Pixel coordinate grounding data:
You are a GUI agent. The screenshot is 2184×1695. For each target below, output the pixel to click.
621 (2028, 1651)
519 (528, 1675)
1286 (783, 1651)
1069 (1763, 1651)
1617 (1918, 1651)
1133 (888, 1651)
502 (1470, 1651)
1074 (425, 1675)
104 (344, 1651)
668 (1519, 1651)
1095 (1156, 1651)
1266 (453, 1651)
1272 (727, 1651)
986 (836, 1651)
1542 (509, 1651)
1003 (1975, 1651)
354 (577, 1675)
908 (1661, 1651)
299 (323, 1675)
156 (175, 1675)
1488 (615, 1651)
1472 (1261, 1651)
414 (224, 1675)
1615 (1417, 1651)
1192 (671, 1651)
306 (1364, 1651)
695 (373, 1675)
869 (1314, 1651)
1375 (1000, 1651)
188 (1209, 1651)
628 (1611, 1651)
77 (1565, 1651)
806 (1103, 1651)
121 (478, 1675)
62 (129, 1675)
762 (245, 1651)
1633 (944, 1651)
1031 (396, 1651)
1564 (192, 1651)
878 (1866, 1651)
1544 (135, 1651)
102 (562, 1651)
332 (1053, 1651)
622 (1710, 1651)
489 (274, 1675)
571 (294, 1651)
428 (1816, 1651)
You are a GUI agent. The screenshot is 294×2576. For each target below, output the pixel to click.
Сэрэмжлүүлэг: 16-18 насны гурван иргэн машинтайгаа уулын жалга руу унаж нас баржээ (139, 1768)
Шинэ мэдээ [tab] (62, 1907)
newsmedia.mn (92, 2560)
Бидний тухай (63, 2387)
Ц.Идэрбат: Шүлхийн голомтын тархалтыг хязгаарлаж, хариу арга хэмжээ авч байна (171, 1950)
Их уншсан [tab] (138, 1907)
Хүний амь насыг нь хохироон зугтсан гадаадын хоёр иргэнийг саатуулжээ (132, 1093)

#### WHAT YOU HAVE TO DO:
The lines to return begin at the first line of the records and end at the line holding "156 (175, 1675)"; please return them exactly, including both, and nothing beyond.

#### ANSWER TO THIS PROBLEM:
You are a GUI agent. The screenshot is 2184×1695. For each target below, output the pixel to click.
621 (2028, 1651)
519 (528, 1675)
1286 (783, 1651)
1069 (1763, 1651)
1617 (1918, 1651)
1133 (888, 1651)
502 (1470, 1651)
1074 (425, 1675)
104 (344, 1651)
668 (1519, 1651)
1095 (1156, 1651)
1266 (453, 1651)
1272 (727, 1651)
986 (836, 1651)
1542 (509, 1651)
1003 (1975, 1651)
354 (577, 1675)
908 (1661, 1651)
299 (323, 1675)
156 (175, 1675)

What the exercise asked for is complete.